J’éprouve toujours beaucoup de gratitude pour ces universitaires qui proposent une perspective nouvelle, une théorie originale appuyée sur des données scientifiques croisées d’une manière inattendue pour décrire ces particularismes de notre société, particularismes que l’on ressent confusément sans savoir trop les expliquer, à la manière du Capitalisme d’Héritiers de Thomas Philippon.

10 Comments

  1. En tant que scientifique (pas tout à fait repenti), je dois mettre en garde contre ton interprétation abusive du graphe que tu cites. Ce graphe semble indiquer une relation du type :

    b = k.c + l

    Où b est le bonheur et c la confiance et k et l des constantes positives. Ce qui te laisse supposer que si je multiplie la confiance par 2, alors le bonheur sera augmenté de manière mécanique.

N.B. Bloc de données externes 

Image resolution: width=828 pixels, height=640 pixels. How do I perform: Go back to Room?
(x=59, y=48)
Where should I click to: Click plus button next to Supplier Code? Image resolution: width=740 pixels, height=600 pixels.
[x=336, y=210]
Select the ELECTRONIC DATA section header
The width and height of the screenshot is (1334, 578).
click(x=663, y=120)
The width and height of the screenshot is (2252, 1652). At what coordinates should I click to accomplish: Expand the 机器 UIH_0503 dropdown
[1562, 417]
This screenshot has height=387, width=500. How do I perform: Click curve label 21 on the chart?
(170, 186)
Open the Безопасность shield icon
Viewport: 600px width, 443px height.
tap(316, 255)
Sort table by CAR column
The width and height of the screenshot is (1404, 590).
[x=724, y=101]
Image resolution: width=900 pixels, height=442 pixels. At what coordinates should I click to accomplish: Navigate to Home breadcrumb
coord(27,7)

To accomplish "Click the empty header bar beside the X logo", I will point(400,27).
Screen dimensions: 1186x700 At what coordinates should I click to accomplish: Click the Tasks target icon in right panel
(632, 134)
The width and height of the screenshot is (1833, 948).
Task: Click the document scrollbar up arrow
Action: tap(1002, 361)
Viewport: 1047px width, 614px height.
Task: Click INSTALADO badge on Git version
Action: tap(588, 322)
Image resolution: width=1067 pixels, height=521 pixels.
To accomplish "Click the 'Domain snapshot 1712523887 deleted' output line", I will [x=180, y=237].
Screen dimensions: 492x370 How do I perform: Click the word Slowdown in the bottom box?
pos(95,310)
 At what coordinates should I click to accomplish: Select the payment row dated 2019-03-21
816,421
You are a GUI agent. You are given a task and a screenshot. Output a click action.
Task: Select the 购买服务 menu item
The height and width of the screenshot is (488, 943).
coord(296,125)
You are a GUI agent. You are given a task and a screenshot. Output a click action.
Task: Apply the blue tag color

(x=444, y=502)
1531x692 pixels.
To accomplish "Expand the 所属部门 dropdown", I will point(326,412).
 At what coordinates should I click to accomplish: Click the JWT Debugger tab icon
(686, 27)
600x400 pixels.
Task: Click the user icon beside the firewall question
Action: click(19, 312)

    Si cette interprétation peut sembler évidente, et scientifiquement exacte, il n’en est rien.

    En effet, on ne fait ici aucun cas des causes et effets. Cette même relation, écrite de la manière suivante :

    c = k.b + l

    Indique elle que si l’on double le bonheur, la confiance augmente.

    Peut être les deux sens dans le relation de causalités sont-ils justes, mais rien n’est moins sûr…

  2. Salut Casa et meilleurs voeux à toi pour 2008 !

    Non bien entendu, cela n’est pas aussi simple et linéaire. J’ai d’ailleurs hésité à mettre ce graphe car hors-contexte cela fait un peu sociologie à la oui-oui.

    Ce graphe arrive au terme du document et vient en conclusion de cette longue reflexion comparative.

    Tout cela pour dire que s’il ne s’agit pas de quelque chose de linéaire, Algan et Cahuc observent une tendance lourde à savoir que le sentiment de bien être au sein d’une société est d’autant plus grand que le sentiment de confiance (envers ses concitoyens, la justice, etc …).

  3. De tt maniere casa, il est jamais content .. avec lui c’est tjrs

    c = -k.b +i

    Mis a part ca .. je croyais que le canada etait le pays de oui-oui ou tout le monde sourit en vous disant”Bonjour .. ca va ?” (Super louche au debut quand meme), en fait il n’en est rien! Le canada est un pays normal .. ‘cest juste la France qui est un pays d’hysterique!